> **やること**
a) 移民問題についての提示文から、「我が国でも昨今、大きな争点の」を含む語句で始まり「原題:移民問題はなぜ起こる?」で終わる部分を一字も変えずに引用してください。
b) 移民問題についての提示文の続きを、最後の文の後から書け。

> **提示文**
--------
我が国でも昨今、大きな争点の一つとなっている移民をめぐる課題。しかし国際関係アナリストの北野幸伯さんは2008年の時点でこの事態を予測しており、事実、彼が当時出版した書籍にもその「予言」が記されています。そんな北野さんは自身の無料メルマガ『ロシア政治経済ジャーナル』で今回、日本で移民問題が顕在化することが予見できた理由を紹介。さらにこれ以上の問題深刻化を防ぐための3つの案を提示しています。
※本記事のタイトルはMAG2NEWS編集部によるものです/原題:移民問題はなぜ起こる?

移民問題はなぜ起こる?

2008年にダイヤモンド社から出版された『隷属国家日本の岐路~今度は中国の天領になるのか?』は「予言の書」として知られています。

※ 新版として、『自立国家日本の創り方』という本が2020年に出されています

この本が出版されたのは2008年9月4日。「アメリカ没落後日本は…」という挑発的な一文から始まります。

この本が出版された11日後の9月15日、「リーマン・ショック」から「100年に1度の大不況」がはじまりました。そして、アメリカは没落。「アメリカ一極時代」は終焉し、「米中二極時代」がスタートしたのです。それで、「タイミングヤバすぎ!」と話題になりました。

この本には、「日本に親中反米政権が誕生する」ことが予測されていました。実際、出版からちょうど一年後の2008年9月、「親中反米」の民主党・鳩山政権が誕生しました。

ところがこの本には、「尖閣問題で日中の対立は激化する」との予測もあった。つまり、「親中政権が生まれても日中の蜜月は長つづきしない」と。そして、2010年尖閣中国漁船衝突事件、2012年尖閣国有化で、日中関係は最悪になったのです。
--------
> **保存データ**
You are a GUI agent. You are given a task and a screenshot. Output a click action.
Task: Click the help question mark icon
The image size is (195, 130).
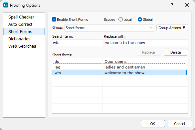[172, 5]
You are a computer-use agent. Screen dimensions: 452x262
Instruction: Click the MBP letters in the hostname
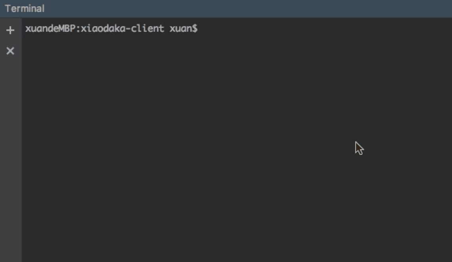click(x=67, y=29)
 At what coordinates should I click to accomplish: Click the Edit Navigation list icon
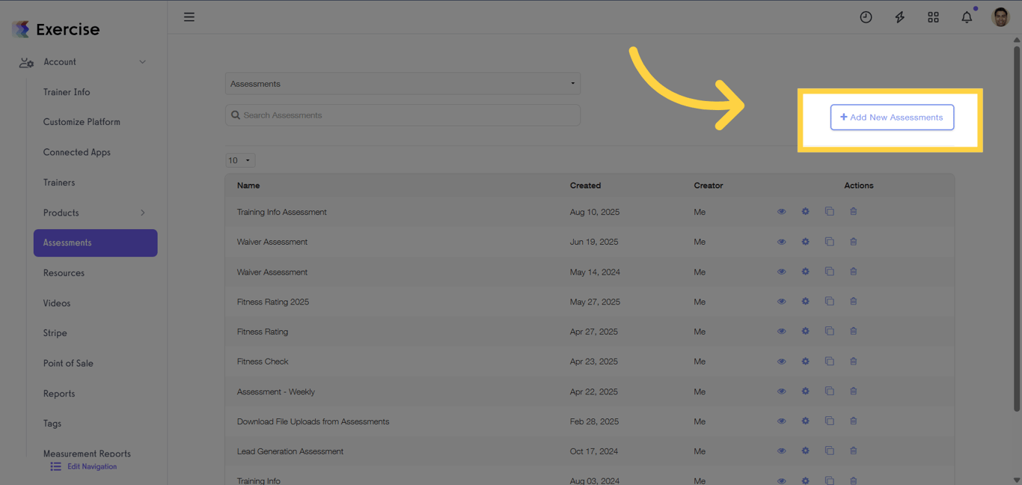point(55,466)
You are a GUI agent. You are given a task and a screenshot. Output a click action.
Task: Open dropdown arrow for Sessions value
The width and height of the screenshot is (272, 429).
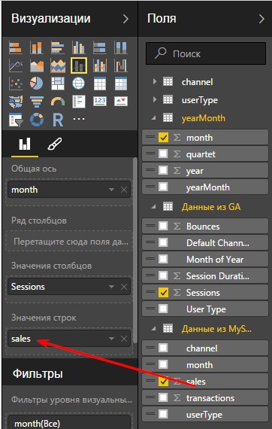click(111, 287)
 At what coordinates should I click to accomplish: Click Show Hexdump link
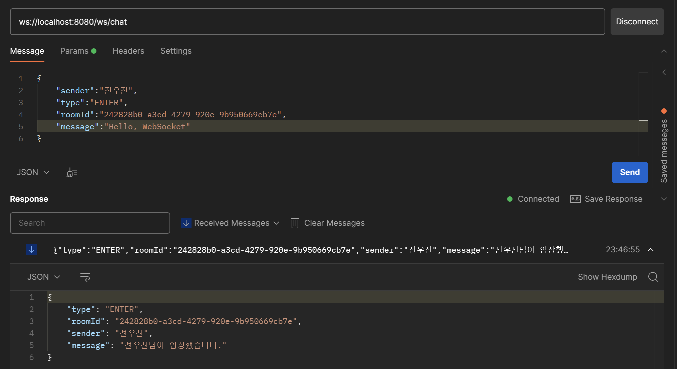coord(607,277)
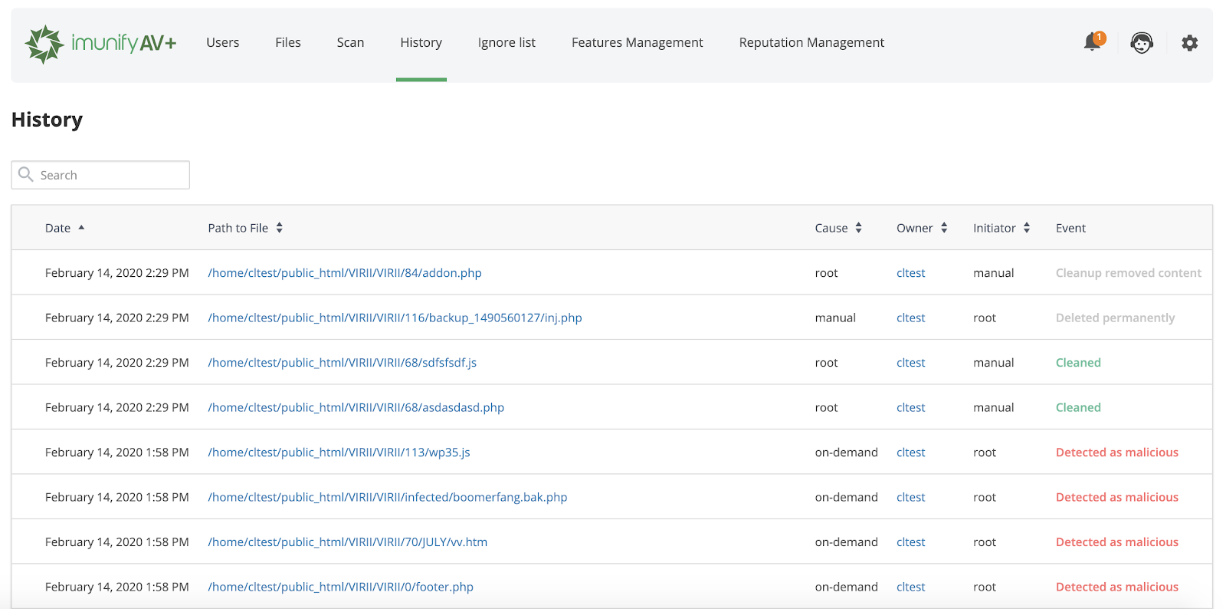Click the magnifier icon in the search box

(x=26, y=175)
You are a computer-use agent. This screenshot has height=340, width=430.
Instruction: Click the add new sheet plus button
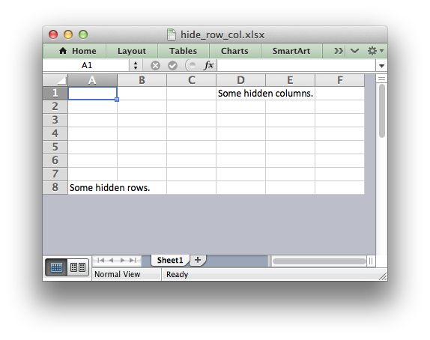pos(198,260)
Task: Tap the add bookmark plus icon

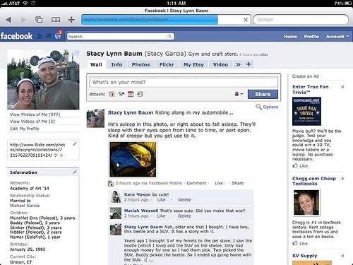Action: click(71, 20)
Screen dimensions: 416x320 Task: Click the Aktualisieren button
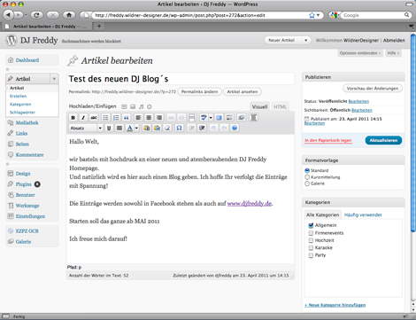tap(383, 140)
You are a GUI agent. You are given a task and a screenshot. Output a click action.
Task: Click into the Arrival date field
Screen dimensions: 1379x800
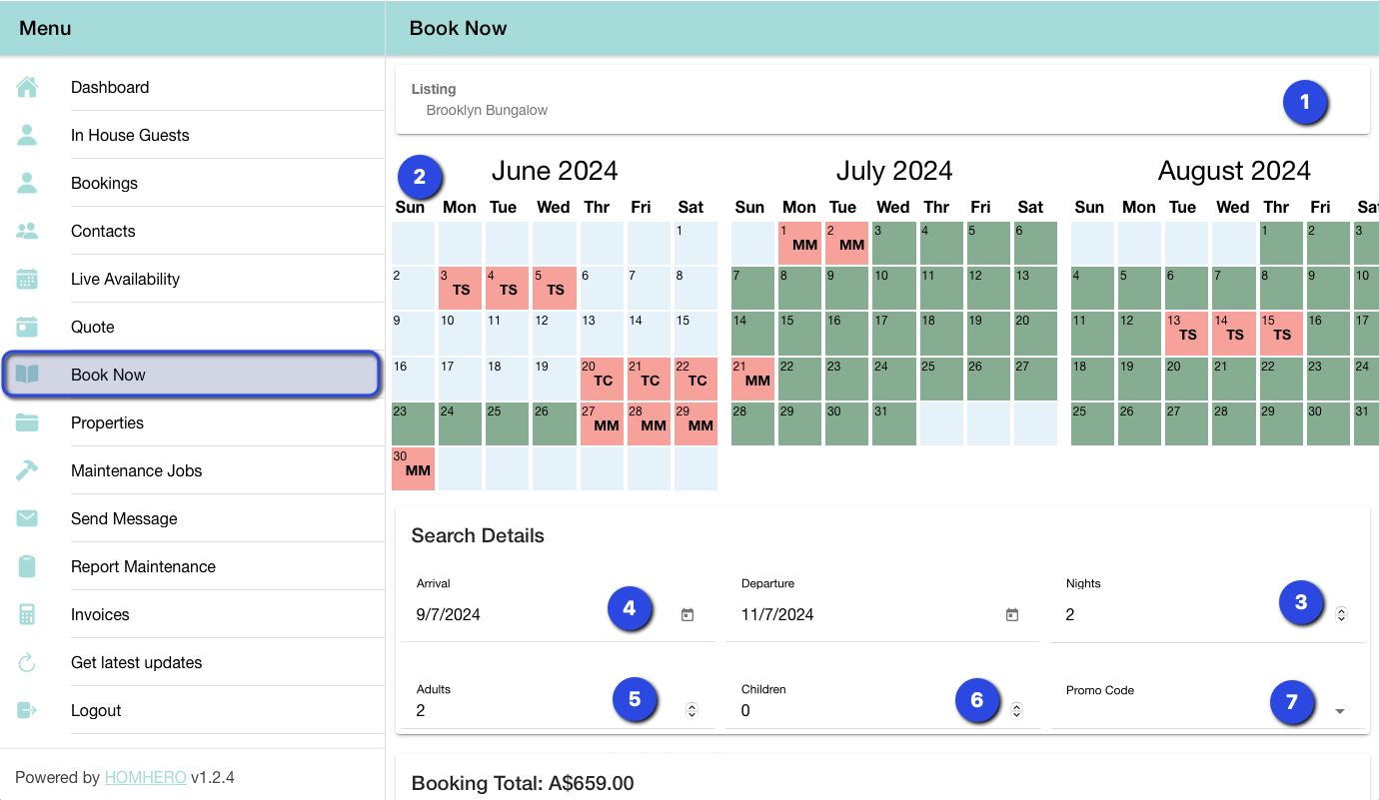(500, 615)
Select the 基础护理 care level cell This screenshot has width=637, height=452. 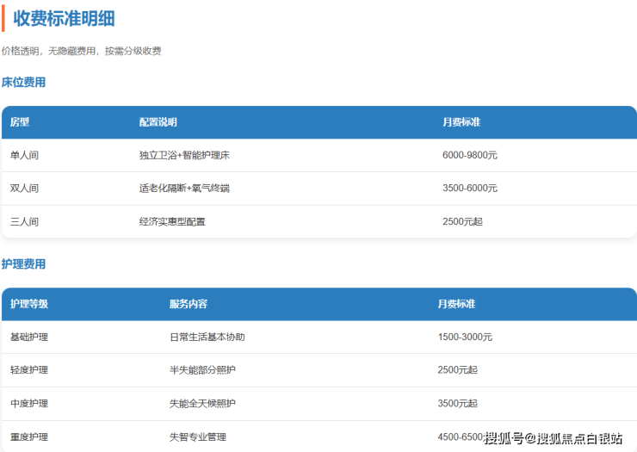[x=29, y=337]
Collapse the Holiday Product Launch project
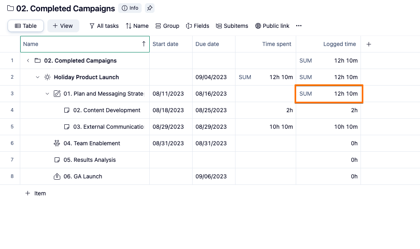This screenshot has height=249, width=420. 38,77
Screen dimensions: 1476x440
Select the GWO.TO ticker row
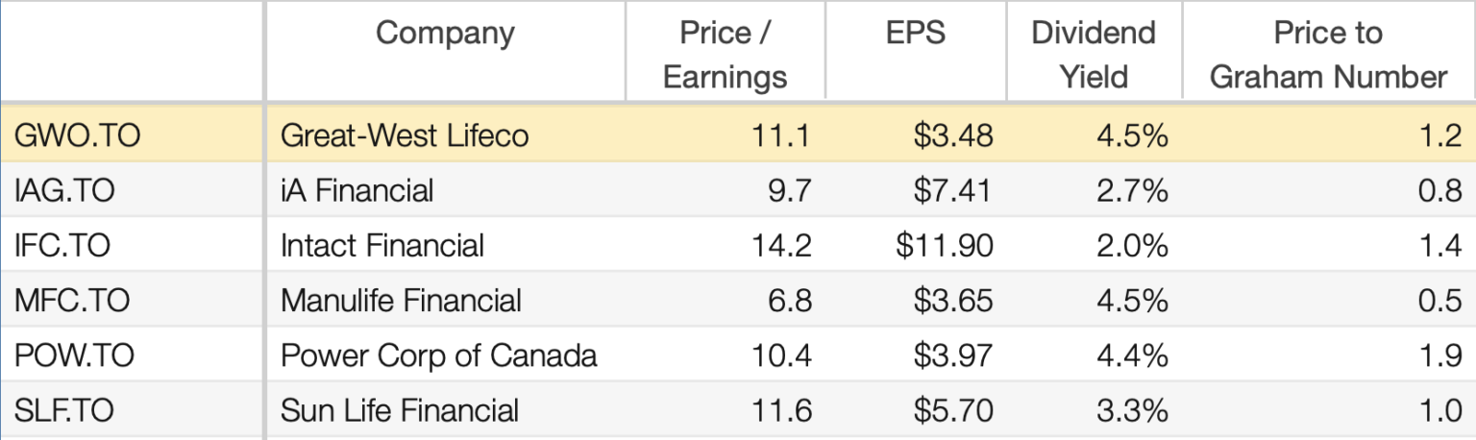tap(77, 135)

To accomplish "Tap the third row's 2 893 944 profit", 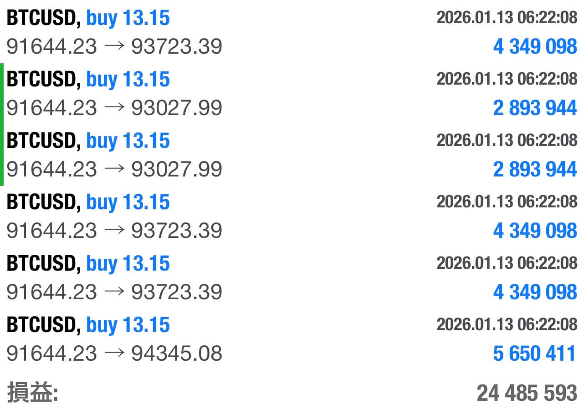I will (x=535, y=169).
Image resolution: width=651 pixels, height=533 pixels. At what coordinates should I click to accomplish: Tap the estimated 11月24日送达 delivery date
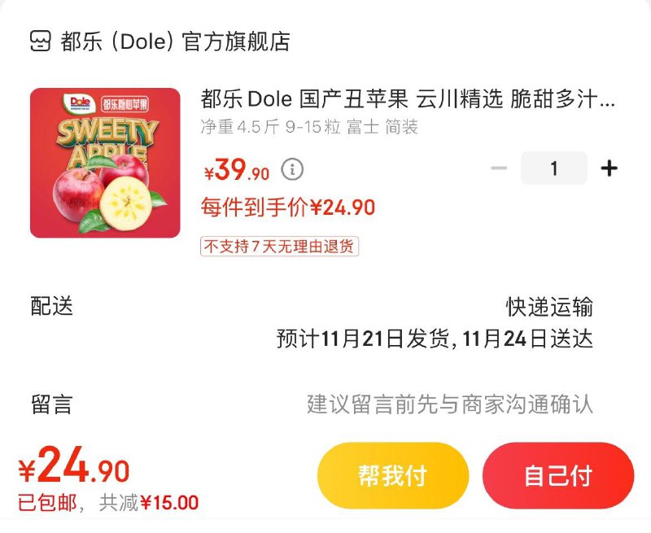coord(527,339)
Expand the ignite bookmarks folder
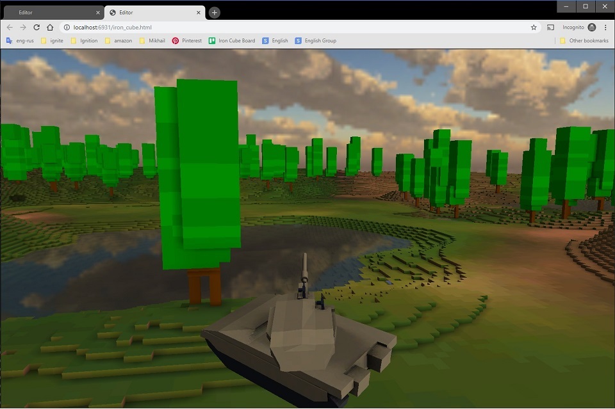 tap(52, 40)
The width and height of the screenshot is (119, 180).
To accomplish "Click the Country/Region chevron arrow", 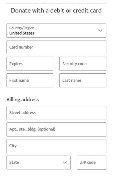I will tap(100, 31).
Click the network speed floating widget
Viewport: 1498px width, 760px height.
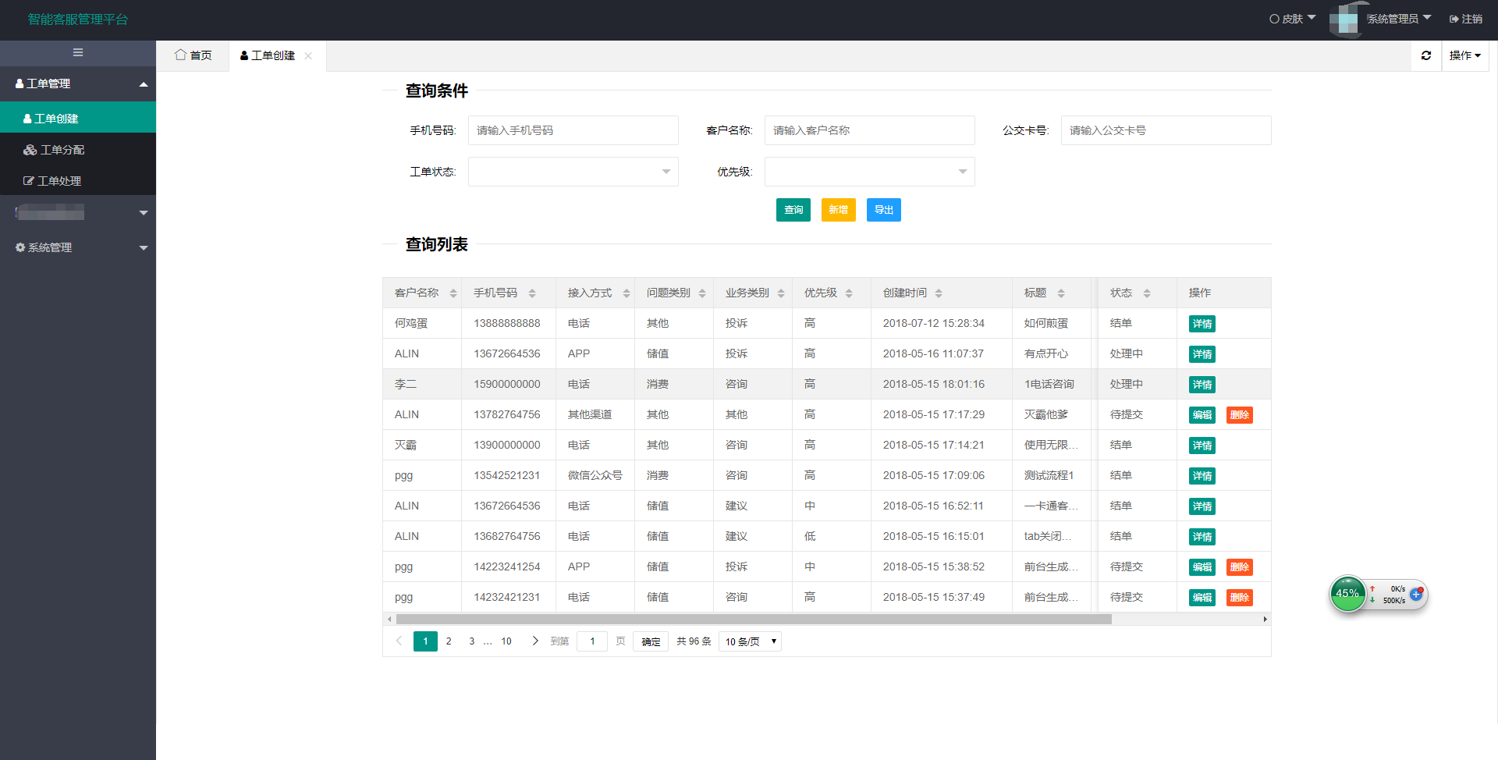point(1378,595)
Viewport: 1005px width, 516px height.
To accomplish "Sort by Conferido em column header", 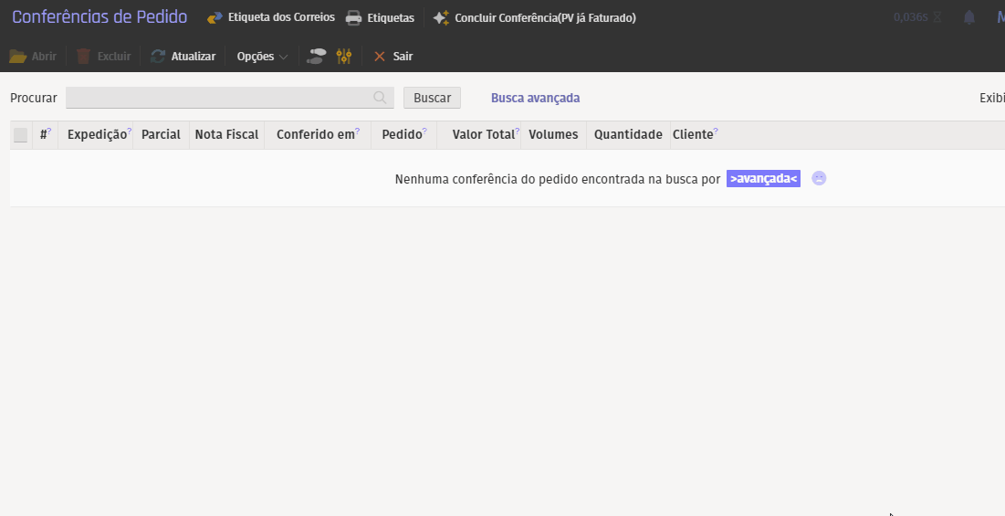I will pos(315,134).
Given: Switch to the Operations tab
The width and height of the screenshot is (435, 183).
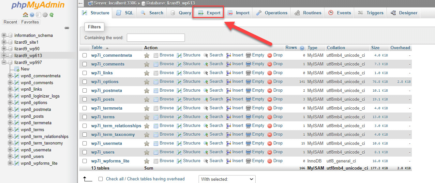Looking at the screenshot, I should point(272,13).
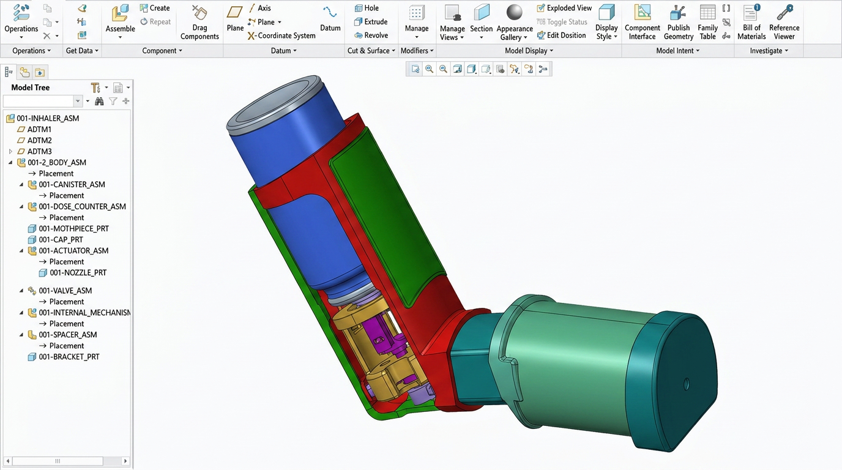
--------
> **解答例**
a)
我が国でも昨今、大きな争点の一つとなっている移民をめぐる課題。しかし国際関係アナリストの北野幸伯さんは2008年の時点でこの事態を予測しており、事実、彼が当時出版した書籍にもその「予言」が記されています。そんな北野さんは自身の無料メルマガ『ロシア政治経済ジャーナル』で今回、日本で移民問題が顕在化することが予見できた理由を紹介。さらにこれ以上の問題深刻化を防ぐための3つの案を提示しています。
※本記事のタイトルはMAG2NEWS編集部によるものです/原題:移民問題はなぜ起こる?

b)
さらに、この本は長期的予測も的中させています。

たとえば「食糧危機が来る」との予測。2024年、一時米がお店から消えました。2025年、米の価格が2024年比で2倍以上になりました。

もう一つ、「移民が大問題になってくる」とも予測し、そうなってきました。現在、トランプさんを筆頭に、欧米では「移民反対」の政治家、政党が人気になっています。日本でも、「日本人ファースト」を掲げる参政党が躍進しています。なぜ私は、「移民が大問題になってくること」を予測できたのでしょうか?

なぜ移民が大問題になることを予測できたのか?

私が予測できた最大の理由は、モスクワで見てきた光景です。

モスクワは寒く、しばしば大雪が降ります。それで、雪かきするのが、とても重要です。雪の日、家を出ると、そこには雪かきをしているたくさんの男性の姿がありました。しかし、その中に白人はいませんでした。では、誰が雪かきをしているかというと、ウズベキスタン人、キルギス人、タジキスタン人など、中央アジアの人たちでした。

建設現場を見ると、ここにも白人はいませんでした。いえ、現場監督は白人(ロシア人)ですが、実際に肉体労働をしているのは、これも中央アジアの人たちでした。

ロシア人のほとんどは、中央アジアの移民たちと仲良く暮らしていました。しかし、一部のロシア人は、「中央アジアの連中が俺たちから仕事を奪っている!」と主張し始めました。

一時期モスクワでは、スキンヘッドの極右集団が大暴れし、外国人を無差別に襲撃、殺したりしていました。ちなみに2010年、私も襲われて死にかけたことがあります。

当時、テレビでロシア人のサッカーファンの言葉を聞いて愕然としました。彼は、「自分のひいきのチームが負けると、スタジアムの清掃をしている中央アジア人に暴力をふるって、気を紛らわせている!」と語ったのです。

差別を感じている中央アジア人やコーカサスの人たちは、身を守るために結束し、マフィア化していきます。さらに、「不当に安くこき使われている」と感じた人たちは、「麻薬取引」などに手を出していました。ちなみに、ロシアで流通している麻薬は、アフガニスタンから、中央アジア経由でロシアに入ってきます。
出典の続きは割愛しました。